To do — Could you give back every record below exactly, leaving out the pictures?

Data entries —

BEGIN

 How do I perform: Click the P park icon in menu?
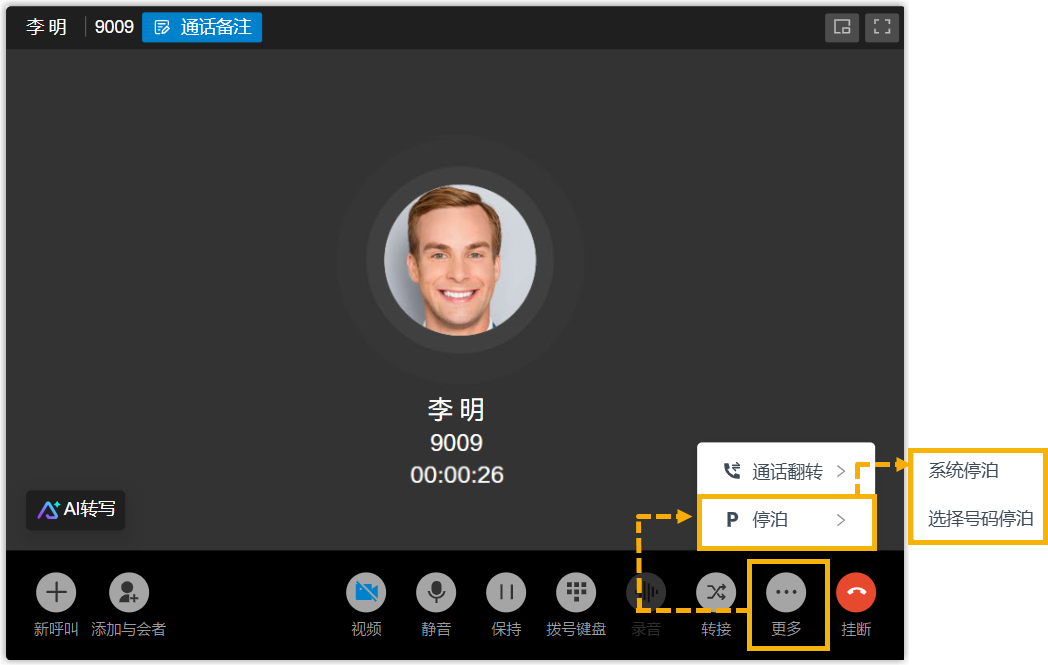[x=732, y=520]
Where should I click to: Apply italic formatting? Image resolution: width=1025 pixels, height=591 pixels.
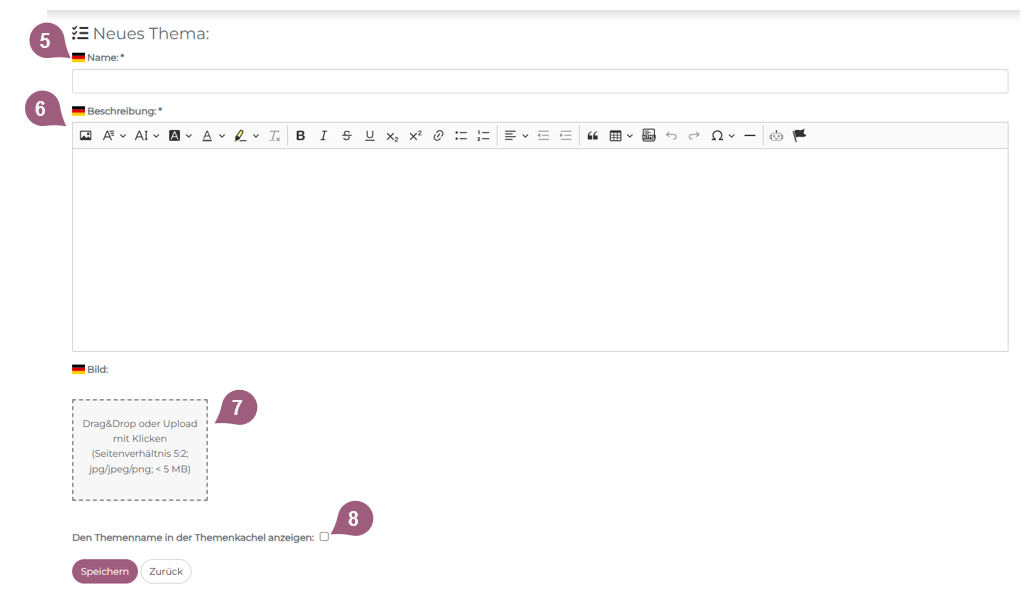[323, 136]
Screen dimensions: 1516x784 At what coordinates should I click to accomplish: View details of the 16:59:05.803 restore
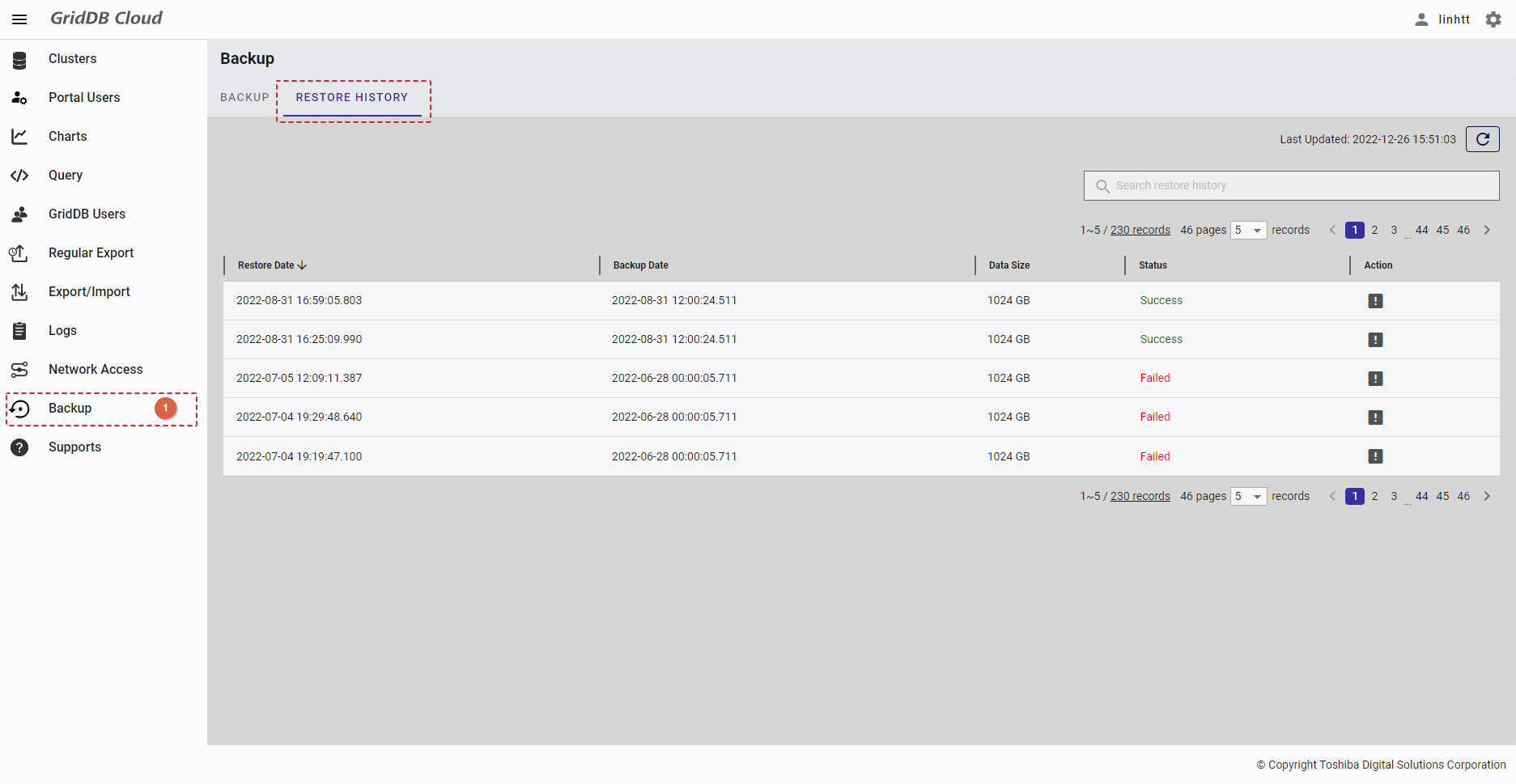[x=1375, y=301]
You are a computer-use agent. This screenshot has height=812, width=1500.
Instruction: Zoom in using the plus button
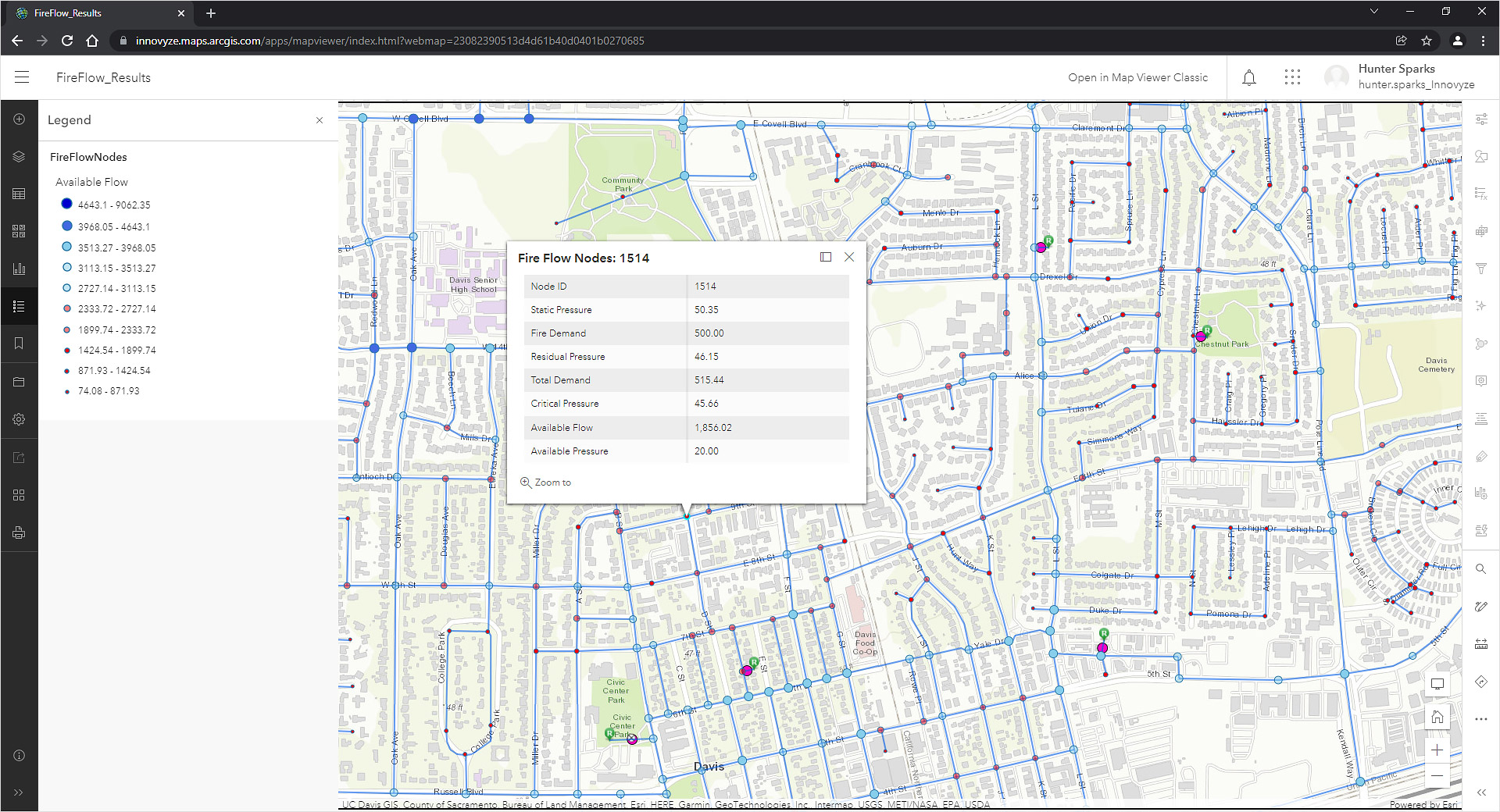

END

Result of this task —
 How do I perform: Click the P park icon in menu?
[x=732, y=520]
Where should I click to: Apply italic formatting? Image resolution: width=1025 pixels, height=591 pixels.
[323, 136]
Screen dimensions: 1516x784 At what coordinates should I click to accomplish: View details of the 16:59:05.803 restore
[x=1375, y=301]
You are a computer-use agent. This screenshot has height=812, width=1500.
Instruction: Zoom in using the plus button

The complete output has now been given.